STATED GOAL. Extend the article on the Southern Cross care-home crisis, writing the next passage after its final line.

The plight of Southern Cross, the private care-home provider, has highlighted the challenge we face in caring for our ageing population. Emily Hohler reports.
Why the sudden crisis?
Reports of the precarious finances of Southern Cross, Britain’s largest care home provider, have drawn attention to the economic threat posed by our ageing population. The issue has also thrown a spotlight on the potential conflict between the private-sector profit motive and society’s duty to protect its most vulnerable members. Over the past two decades, the state has increasingly becoming a purchaser rather than a provider of care, 70% of which is now private. Yet according to a survey in the FT, one in seven privately run care homes is rated ‘adequate’ or ‘poor’ compared to one in 11 among smaller not-for-profit homes. Yet the government is proposing to widen the purchaser/provider split within the NHS. No wonder policymakers are nervous.
How fast is our population ageing?

EXCERPTED RECORDS.
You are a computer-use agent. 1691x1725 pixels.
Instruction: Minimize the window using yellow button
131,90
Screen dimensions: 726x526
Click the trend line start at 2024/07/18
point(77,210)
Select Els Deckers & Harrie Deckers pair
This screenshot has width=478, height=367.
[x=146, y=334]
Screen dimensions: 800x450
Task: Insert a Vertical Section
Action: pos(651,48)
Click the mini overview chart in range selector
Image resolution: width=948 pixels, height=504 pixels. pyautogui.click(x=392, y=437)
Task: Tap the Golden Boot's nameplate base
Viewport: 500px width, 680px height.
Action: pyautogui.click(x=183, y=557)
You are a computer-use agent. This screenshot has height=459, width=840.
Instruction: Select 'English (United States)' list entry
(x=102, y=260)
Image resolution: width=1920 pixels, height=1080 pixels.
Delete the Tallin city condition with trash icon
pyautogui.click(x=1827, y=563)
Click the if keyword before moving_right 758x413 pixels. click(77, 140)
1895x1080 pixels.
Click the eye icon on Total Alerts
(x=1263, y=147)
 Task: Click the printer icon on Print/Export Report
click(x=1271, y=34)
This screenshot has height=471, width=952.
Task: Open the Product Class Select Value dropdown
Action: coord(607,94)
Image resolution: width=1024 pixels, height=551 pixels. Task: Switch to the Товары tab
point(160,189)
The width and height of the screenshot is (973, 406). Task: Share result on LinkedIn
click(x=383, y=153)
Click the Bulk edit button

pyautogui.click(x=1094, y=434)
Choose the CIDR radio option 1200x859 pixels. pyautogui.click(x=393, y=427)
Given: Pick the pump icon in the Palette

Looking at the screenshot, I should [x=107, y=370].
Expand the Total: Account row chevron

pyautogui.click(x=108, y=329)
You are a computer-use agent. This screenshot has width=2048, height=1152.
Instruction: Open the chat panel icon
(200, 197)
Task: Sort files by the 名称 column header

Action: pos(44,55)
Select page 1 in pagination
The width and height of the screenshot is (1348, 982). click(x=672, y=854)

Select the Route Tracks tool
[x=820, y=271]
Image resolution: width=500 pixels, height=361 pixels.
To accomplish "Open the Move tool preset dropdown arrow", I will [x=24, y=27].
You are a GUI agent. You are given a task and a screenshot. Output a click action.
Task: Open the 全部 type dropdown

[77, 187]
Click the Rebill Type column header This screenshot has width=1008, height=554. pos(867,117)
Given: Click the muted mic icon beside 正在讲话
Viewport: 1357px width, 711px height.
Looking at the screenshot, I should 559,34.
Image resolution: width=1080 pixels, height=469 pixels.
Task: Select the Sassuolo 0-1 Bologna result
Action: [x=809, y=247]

EXPECTED OUTPUT.
In 2009, 1.4 million people were over 85. By 2035 there will be 3.5 million. One in five of us alive today is likely to see our 100th birthday. This may sound like good news, but it gives cause for concern. Many of us may live longer, but in an increasingly frail state. Age UK estimates that there are already 800,000 older people in England who have care-related needs, but receive no formal help.
What is the current situation for those who require care?
It is complex and very unfair. Local authorities are responsible for a large proportion of the funding of social care, which is means- and needs-tested in ways that vary widely, depending on one’s postcode. With the squeeze in state spending, care services are increasingly being rationed. In 2005, half of all councils offered support to people with ‘moderate’ needs; only 18% do now. Anyone with more than £23,250 in assets has to pay their own care bills, which results in around 20,000 people a year having to sell their houses to pay for the fees charged by care homes. The system is widely perceived to punish those who have been prudent and worked hard to provide for themselves.
How much does care cost?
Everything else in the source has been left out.